What the task requires
Copy out each of the following lines word for word.

Supplied records
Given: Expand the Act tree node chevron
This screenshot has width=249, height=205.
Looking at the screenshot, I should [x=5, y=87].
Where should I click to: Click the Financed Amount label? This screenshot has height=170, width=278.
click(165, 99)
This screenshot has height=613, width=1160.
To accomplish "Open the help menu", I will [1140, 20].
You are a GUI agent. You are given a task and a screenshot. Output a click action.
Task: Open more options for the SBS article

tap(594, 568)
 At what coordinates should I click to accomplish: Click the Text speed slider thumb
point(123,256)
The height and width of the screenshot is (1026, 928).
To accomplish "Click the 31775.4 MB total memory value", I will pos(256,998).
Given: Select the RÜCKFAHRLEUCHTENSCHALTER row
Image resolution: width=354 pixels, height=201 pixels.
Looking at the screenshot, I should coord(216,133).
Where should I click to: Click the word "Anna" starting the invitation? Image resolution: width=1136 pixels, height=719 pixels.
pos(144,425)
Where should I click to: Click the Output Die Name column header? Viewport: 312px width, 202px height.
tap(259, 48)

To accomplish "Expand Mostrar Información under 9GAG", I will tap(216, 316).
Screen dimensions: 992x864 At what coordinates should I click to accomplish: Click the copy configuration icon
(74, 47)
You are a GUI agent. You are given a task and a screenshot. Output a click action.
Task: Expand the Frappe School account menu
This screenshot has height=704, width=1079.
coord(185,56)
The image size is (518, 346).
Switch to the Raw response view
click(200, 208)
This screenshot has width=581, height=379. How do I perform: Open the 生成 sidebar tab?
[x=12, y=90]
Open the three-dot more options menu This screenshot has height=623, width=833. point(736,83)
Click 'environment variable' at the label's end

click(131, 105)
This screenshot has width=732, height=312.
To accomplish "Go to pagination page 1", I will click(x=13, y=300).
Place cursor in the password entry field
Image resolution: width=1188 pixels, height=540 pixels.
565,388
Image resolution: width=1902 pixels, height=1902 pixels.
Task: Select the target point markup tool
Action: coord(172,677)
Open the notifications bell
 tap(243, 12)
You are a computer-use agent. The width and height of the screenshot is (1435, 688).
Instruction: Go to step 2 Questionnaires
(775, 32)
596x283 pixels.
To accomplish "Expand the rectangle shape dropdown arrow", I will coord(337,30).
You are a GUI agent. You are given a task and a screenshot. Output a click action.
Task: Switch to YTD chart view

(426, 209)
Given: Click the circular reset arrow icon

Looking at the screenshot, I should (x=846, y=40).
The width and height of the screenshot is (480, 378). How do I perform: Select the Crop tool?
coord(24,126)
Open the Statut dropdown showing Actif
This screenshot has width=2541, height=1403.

Task result
Given: Expand the Act tree node chevron
This screenshot has width=249, height=205.
Looking at the screenshot, I should [x=5, y=87].
Where should I click to: Click the Financed Amount label? This screenshot has height=170, width=278.
click(165, 99)
This screenshot has height=613, width=1160.
To accomplish "Open the help menu", I will [1140, 20].
You are a GUI agent. You are given a task and a screenshot. Output a click action.
Task: Open more options for the SBS article

tap(594, 568)
 At what coordinates should I click to accomplish: Click the Text speed slider thumb
point(123,256)
The height and width of the screenshot is (1026, 928).
To accomplish "Click the 31775.4 MB total memory value", I will pos(256,998).
Given: Select the RÜCKFAHRLEUCHTENSCHALTER row
Image resolution: width=354 pixels, height=201 pixels.
Looking at the screenshot, I should coord(216,133).
Where should I click to: Click the word "Anna" starting the invitation? Image resolution: width=1136 pixels, height=719 pixels.
pos(144,425)
Where should I click to: Click the Output Die Name column header? Viewport: 312px width, 202px height.
tap(259, 48)

To accomplish "Expand Mostrar Información under 9GAG", I will tap(216, 316).
Screen dimensions: 992x864 At what coordinates should I click to accomplish: Click the copy configuration icon
(74, 47)
You are a GUI agent. You are given a task and a screenshot. Output a click action.
Task: Expand the Frappe School account menu
This screenshot has height=704, width=1079.
coord(185,56)
The image size is (518, 346).
Switch to the Raw response view
click(200, 208)
This screenshot has width=581, height=379. How do I perform: Open the 生成 sidebar tab?
[x=12, y=90]
Open the three-dot more options menu This screenshot has height=623, width=833. point(736,83)
Click 'environment variable' at the label's end

click(131, 105)
This screenshot has width=732, height=312.
To accomplish "Go to pagination page 1", I will click(x=13, y=300).
Place cursor in the password entry field
Image resolution: width=1188 pixels, height=540 pixels.
565,388
Image resolution: width=1902 pixels, height=1902 pixels.
Task: Select the target point markup tool
Action: coord(172,677)
Open the notifications bell
 tap(243, 12)
You are a computer-use agent. The width and height of the screenshot is (1435, 688).
Instruction: Go to step 2 Questionnaires
(775, 32)
596x283 pixels.
To accomplish "Expand the rectangle shape dropdown arrow", I will coord(337,30).
You are a GUI agent. You are given a task and a screenshot. Output a click action.
Task: Switch to YTD chart view

(426, 209)
Given: Click the circular reset arrow icon

Looking at the screenshot, I should (x=846, y=40).
The width and height of the screenshot is (480, 378). How do I perform: Select the Crop tool?
coord(24,126)
Open the Statut dropdown showing Actif
This screenshot has width=2541, height=1403.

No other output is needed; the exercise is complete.